WHAT YOU NEED TO DO: Pictures stay out of the copy, and everything else in the data below is repeated exactly.
═══ GIVEN RECORDS ═══
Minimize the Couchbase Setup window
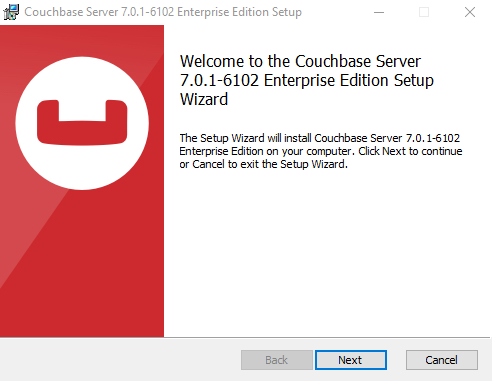Screen dimensions: 492x381 tap(379, 12)
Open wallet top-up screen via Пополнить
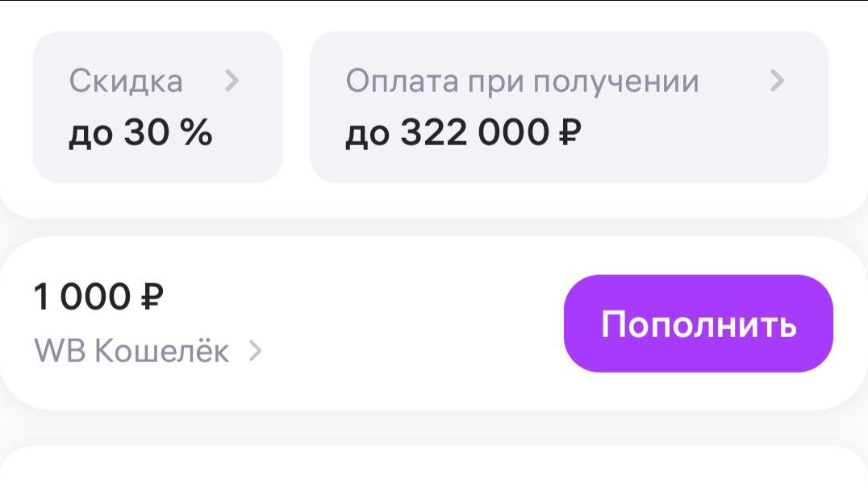 699,323
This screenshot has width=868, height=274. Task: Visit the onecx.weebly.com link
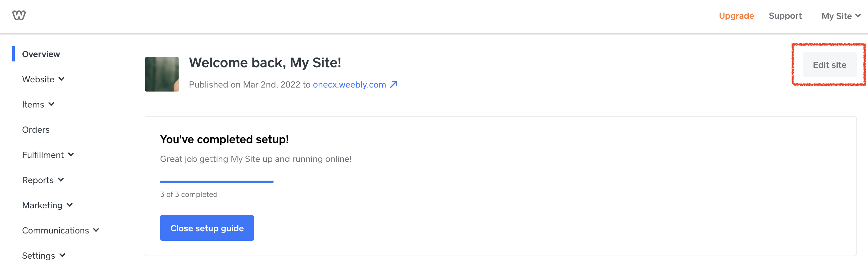349,84
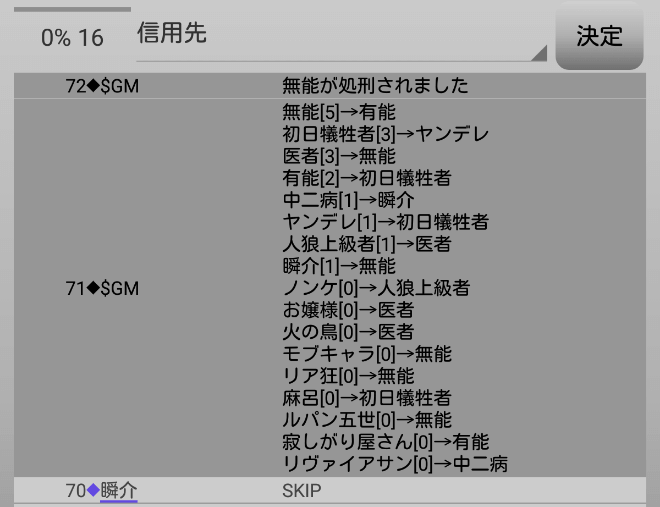660x507 pixels.
Task: Tap the message 無能が処刑されました
Action: coord(375,86)
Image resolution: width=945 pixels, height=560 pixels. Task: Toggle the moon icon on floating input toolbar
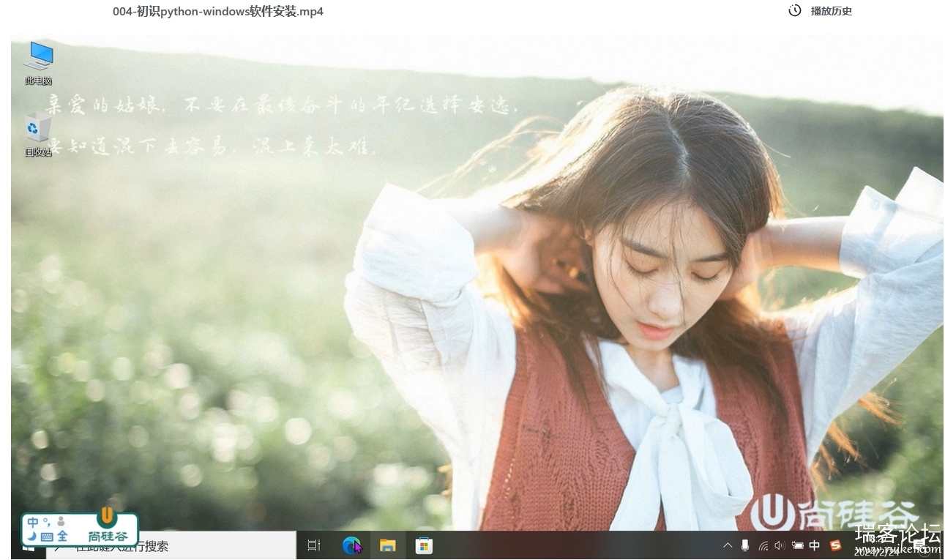click(x=32, y=537)
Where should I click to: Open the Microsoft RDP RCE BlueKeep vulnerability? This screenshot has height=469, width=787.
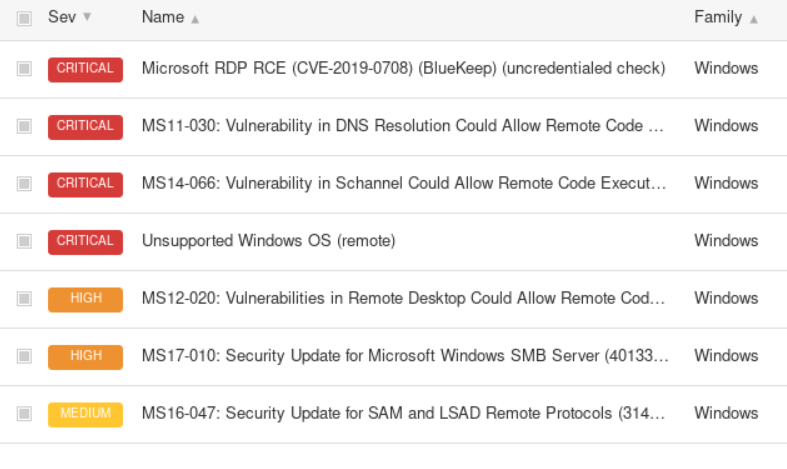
═══
RESULT BELOW:
Minimize the Couchbase Setup window
Screen dimensions: 492x381 tap(379, 12)
Open wallet top-up screen via Пополнить
 699,323
This screenshot has width=868, height=274. Task: Visit the onecx.weebly.com link
349,84
660x507 pixels.
Task: Tap the message 無能が処刑されました
Action: coord(375,86)
Image resolution: width=945 pixels, height=560 pixels. Task: Toggle the moon icon on floating input toolbar
click(x=32, y=537)
Where should I click to: Open the Microsoft RDP RCE BlueKeep vulnerability? This screenshot has height=469, width=787.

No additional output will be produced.